On the 8th and 9th October, I had the opportunity to attend the Open Data Science Conference in London. In addition to the United Kingdom, the ODSC also occurs on both the East and West Coast of the US, as well as Tokyo. The 2-day conference had an array of speakers presenting problems and solutions they have worked on as data scientists. It was an opportunity to meet some of the leaders in the field of data science such as Gael Varoquaux. Gael is a core contributor to the popular Python machine learning resource scikit-learn and he spoke about the new and existing features of this package which help ensure rapid development in data science.
Aside from the technical speakers there were also interesting talks about how to turn ideas into reality. One such talk was given by Michael Margolis, the CEO of Get Storied, a company which specializes in helping company leaders and corporate teams in presenting their stories to deliver maximum impact. His keynote quote by Ben Horowitz stuck with me, “A company without a story is usually a company without a strategy”. Michael directly works with Google, Facebook and other industry leaders in presenting their visions as stories that involve the audience and draw them into those visions.

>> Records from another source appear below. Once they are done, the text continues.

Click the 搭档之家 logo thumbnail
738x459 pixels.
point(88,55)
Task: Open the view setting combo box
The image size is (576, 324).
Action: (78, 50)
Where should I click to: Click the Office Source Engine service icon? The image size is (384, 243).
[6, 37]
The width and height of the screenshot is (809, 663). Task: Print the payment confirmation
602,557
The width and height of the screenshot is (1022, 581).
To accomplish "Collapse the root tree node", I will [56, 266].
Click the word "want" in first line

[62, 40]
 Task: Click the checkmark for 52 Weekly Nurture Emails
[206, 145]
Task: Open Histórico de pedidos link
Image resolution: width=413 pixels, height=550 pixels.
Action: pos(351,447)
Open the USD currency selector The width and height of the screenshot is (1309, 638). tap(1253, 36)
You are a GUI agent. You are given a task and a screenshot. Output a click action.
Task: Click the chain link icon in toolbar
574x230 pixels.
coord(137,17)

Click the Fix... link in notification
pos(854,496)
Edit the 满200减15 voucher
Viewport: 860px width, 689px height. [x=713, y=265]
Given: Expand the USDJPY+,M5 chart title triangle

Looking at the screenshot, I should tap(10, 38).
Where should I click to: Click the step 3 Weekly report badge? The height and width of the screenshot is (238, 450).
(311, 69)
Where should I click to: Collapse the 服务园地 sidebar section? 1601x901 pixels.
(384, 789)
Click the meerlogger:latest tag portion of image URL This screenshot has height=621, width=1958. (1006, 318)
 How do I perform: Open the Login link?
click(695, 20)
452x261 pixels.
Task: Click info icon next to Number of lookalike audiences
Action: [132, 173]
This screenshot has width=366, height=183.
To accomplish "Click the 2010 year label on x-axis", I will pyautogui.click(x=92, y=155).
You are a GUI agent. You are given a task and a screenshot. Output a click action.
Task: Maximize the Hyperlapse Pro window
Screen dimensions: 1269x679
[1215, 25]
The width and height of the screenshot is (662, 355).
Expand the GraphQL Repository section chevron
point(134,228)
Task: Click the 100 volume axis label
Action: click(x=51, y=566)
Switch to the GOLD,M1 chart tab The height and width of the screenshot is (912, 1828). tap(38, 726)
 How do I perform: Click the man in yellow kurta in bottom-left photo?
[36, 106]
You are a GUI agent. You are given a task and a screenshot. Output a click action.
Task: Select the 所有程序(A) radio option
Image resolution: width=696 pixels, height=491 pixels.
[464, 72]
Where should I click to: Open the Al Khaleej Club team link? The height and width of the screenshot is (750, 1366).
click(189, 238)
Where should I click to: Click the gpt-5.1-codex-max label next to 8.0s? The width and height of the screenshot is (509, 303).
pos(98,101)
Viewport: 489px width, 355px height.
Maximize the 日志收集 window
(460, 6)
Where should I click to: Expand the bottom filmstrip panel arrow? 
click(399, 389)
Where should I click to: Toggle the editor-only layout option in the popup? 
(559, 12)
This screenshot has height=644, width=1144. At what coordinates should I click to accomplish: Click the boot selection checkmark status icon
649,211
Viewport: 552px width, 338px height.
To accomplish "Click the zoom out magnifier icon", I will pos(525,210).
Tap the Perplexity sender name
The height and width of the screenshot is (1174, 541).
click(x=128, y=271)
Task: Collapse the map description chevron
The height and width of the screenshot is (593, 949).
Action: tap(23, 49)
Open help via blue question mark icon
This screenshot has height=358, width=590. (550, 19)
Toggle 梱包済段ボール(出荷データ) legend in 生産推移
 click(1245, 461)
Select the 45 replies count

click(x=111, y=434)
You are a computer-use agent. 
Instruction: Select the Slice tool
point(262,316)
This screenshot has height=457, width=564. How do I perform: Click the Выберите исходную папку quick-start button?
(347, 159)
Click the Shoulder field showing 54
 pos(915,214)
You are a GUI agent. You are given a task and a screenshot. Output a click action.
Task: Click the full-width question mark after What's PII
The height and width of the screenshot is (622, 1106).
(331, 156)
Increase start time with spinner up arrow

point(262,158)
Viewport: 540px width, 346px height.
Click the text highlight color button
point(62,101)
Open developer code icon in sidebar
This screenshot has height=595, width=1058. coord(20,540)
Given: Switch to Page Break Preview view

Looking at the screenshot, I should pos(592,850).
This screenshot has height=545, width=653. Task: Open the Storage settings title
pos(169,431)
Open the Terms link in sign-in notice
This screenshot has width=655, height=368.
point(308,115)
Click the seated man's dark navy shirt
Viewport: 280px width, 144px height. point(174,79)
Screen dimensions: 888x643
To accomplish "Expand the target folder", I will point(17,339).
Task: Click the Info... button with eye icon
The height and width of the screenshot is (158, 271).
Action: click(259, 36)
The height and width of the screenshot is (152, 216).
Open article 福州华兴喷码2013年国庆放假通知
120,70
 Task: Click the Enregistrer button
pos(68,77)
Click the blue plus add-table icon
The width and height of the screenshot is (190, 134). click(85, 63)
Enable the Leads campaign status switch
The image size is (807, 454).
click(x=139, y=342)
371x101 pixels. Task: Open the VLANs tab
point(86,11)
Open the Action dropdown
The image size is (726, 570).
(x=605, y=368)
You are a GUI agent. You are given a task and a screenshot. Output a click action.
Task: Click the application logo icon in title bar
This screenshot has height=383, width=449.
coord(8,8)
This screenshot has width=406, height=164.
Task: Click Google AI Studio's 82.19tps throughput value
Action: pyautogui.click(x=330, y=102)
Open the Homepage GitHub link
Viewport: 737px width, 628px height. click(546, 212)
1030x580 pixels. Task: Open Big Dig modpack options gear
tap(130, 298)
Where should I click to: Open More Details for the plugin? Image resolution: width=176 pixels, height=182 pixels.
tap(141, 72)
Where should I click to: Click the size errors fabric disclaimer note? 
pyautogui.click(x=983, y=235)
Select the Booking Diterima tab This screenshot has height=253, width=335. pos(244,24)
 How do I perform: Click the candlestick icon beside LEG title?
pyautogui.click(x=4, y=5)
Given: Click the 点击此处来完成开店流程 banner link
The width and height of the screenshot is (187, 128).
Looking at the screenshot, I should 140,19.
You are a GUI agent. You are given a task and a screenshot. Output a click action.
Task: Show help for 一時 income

One of the other talks that really captured my attention was by Ian Osvald who co-authored High Performance Python. Ian spoke about how his wife and he set out on the quest to identify the source of her frequent sneezing. Together they wrote an IOS app to help collect and analyse the data surrounding her sneezing (up to 26 times a day). They used this data to inform themselves about whether or not the medications that she was prescribed were actually helping to alleviate the symptoms. This journey for answers, from identifying the problem to finding a solution, seemed to me to embody the ethos of a data scientist.
I also had the opportunity to sit with Sheamus McGovern, who is the chair and founder of the ODSC, and ask him a few questions. Sheamus and I share a similar background in finance and so I was very keen to find out what brought him to start this conference. Below is a transcript of our discussion.
First off, I have to say, this is a great conference, some amazing speakers and fascinating topics. I’ve been particularly struck by the amount of discussion around code and data re-use. Just to get an idea, what gets you really excited about Open Data and its application in science?
The whole inspiration behind the Open Data Science Conference really came out of meetup. I had been going to conferences, mostly professional and some academic, and when I attended my first meetup I was blown away on a number of fronts. First of all, the quality of the talks and even more so than that was the quality of the audience. I thought wow, this is a phenomenon. Coming from a closed environment like finance, to an environment where people are willing to put a lot of their time into openly sharing ideas; the selflessness of that really inspired me. I wanted to build a user conference around open data science and to me that really means the open exchange of ideas, among all backgrounds and professions.
From what I’ve experienced so far, the focus here seems to be around technical solutions for data processing, which is great, but I think you’ll agree there’s also a massive challenge in rapidly obtaining quality open data. What do you see as the greatest challenge with Open Data Science?
I’d say the greatest challenge is regulatory. The legislation is all over the map in both the US and the UK. So there are challenges from both sides – how do we get access to more data and what forms does it take. In regards to personal data it’s really tricky, there’s a conflict between wanting to share useful data and still retaining privacy. It’s difficult to share data from many aspects, data cleanliness, ownership, provenance, licensing, so like anything in data science, data wrangling is a huge challenge. Collaborative efforts can be a challenge here as well, say by sharing models and data where you might have one but not the other and both have associated IP [intellectual property].
You’re probably well aware that there is a movement within the UK Government to move towards more open data and open standards. Do you see a role for the ODSC in calling on governments and industry leaders in producing more open data?
Absolutely. Undoubtedly we need more people who understand the language of data science. Open datasets are the catalyst for innovation because they also allow for dissemination of domain specific knowledge, it’s more than just data. Democratizing data science is one of the primary goals of the ODSC.
Thank you very much for your time and thank you for the ODSC. What do we have to look forward to for the future of the ODSC?
We are continuing to expand the conferences and also our meetups, hackathons and code sprints. We aim to continue to make data science more accessible to more people. The ODSC is always looking to help facilitate local communities and help enable them to expand.